Перед железными колоннами нам, обманутым, отступающим, горестно видящим, как «молнии над нашим краем играют», требовались праведные знаки, уводящие в прошлое. Чтобы из прошлого вернуться обновленными — словно бы взявшими латы предков для будущей победы. Нужны были летописные, набатные глаголы: «и громяше хоробрые псковичи немци на чуди…»

Герой повести обретает опору и в давно погибших «хоробрых», и в живущих. Боец Лагода ночными верстами уходит к Дону, где полыхает фронт, но подростку он успел наказать: «А ты… смотри и все запоминай. У тебя хороший глаз и крепкая память. Придут наши, кончится война — и, быть может, ты обо всем этом когда-нибудь расскажешь».

Запомнил. И рассказал. Уже под конец своей жизни: последнюю точку в повести о нашествии Прасолов поставил в 1970 году. Последние слова повести — «С этого дня я стал жить с постоянным ощущением неба над собой. Небо, небо, каким только не было оно в моих обращенных к нему глазах!» — невольно побуждают «расшифровать» прасоловское восклицание и как бы вывести его за границы текущего. Да, над повестью грозяще нависает небо войны. Небо вражды. Фашистский бомбардировщик тяжело накреняется, чтобы сбросить на землю смерть. Камнем вниз падает степной коршун — ради своего хищного пира. Но ведь и бомбардировщику, и коршуну — недолгий час. Они улетают. А небо, ясное или облачное, дышит вечностью, озаряет или опаляет мир солнцем, мерцает безднами зарниц. Переливается божественными красками. Волнует тайнами. Тревожит вопросами. А какая душевозносящая, непрестанно меняющаяся картина медленно наплывающих и уплывающих облаков!

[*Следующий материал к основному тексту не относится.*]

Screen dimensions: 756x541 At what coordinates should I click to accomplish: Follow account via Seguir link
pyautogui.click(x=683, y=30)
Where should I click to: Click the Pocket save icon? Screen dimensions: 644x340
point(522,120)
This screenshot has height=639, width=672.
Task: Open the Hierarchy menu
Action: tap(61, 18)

И, когда лежишь на лугах у близкой к дому речки — у Черной Калитвы, запрокинув голову вверх, ввысь, в небеса, видишь и тройку пегих, и всадника на белом коне, и журавлиную станицу, а чаще — лодки, паруса, корабли, может, потому, что им легче всего плыть в синем воздушном океане; плыть, на глазах обреченно теряясь, превращаясь в бесформенное облако. Всего лишь облако. Сын признавался матери, что в какой бы день он ни наблюдал небо, всегда появлялся парусник и словно бы звал…

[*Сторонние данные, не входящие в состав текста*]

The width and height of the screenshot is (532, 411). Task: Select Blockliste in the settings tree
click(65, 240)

«Белеет парус одинокий» — позже лермонтовское стихотворение так захватит, что Алексей раз десять прочитает его на вечерах в Россошанском педучилище. Знал ли он, что одна из строк — не лермонтовская, заимствованная? Дух — чисто лермонтовский — «А он, мятежный, просит бури…» Мятеж, если он не от народной боли, но личной, групповой гордыни мятеж, — вызов установленному Творцом, Зиждителем, Богом миропорядку, а значит — и самому Богу?

Но креста родной церкви будущий поэт не видел.

При подготовке к опубликованию повести «Жестокие глаголы», до того долго, около пяти лет глухо пролежавшей в редакционном портфеле и наконец, также и с моим содействием, напечатанной («Подъем», 1980, № 3), мне поначалу казалось, что она не имеет заключительной точки. Слишком резко оборвана. Впрочем, резко — по-прасоловски. Но при повторном чтении стало ясно: повесть имеет и логический, и художественный конец. Что можно было дальше сказать, и, главное, следовало ли дальше продолжать после столь лаконичного, но таящего бесконечность абзаца о небе?

Говорить о нашем наступлении? Но то была бы уже другая повесть. Авторские замысел и воля могли дать и вовсе иное: скажем, повесть разрослась в роман, но об этом остается разве гадать.